The role of preclinical atherosclerosis in the explanation of educational differences in incidence of coronary events


      The associations between educational level, preclinical carotid atherosclerosis and incident coronary events (CE), were investigated in a general population sample of 5399 Swedish middle-aged men and women without history of cardiovascular disease (CVD) over a median follow-up of 8.7 years. Presence of carotid plaque (focal intima-media thickness (IMT) >1.2 mm) was determined by B-mode ultrasound. In the age- and sex-adjusted model, there was an inverse relationship between educational level and risk of future CE (p for trend = 0.002). To explore if there were education differences between groups with similar degrees of preclinical carotid atherosclerosis stratified analyses were made. Those with low educational level without carotid plaque showed a slightly increased hazard rate ratio (HRR), 1.14 (95% CI: 0.65, 1.97), compared to those with high educational level without carotid plaque (reference group).
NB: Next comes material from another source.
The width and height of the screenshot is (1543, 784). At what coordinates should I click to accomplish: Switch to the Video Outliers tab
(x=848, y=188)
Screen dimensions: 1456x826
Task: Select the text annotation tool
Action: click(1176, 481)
For those with high educational level with carotid plaque the HRR was 1.53 (95% CI: 0.92, 2.55). Having both low educational level and carotid plaque was associated with a HRR of 2.72 (95% CI: 1.72, 4.31). Individuals with plaque generally had more unfavourable cardiovascular risk factor levels, regardless of educational level. However, after risk factor adjustment those with both low education and carotid plaque still had a two-fold increased risk of CE. The results imply that differences in the prevalence of preclinical atherosclerosis seem important in explaining education differences in future coronary morbidity.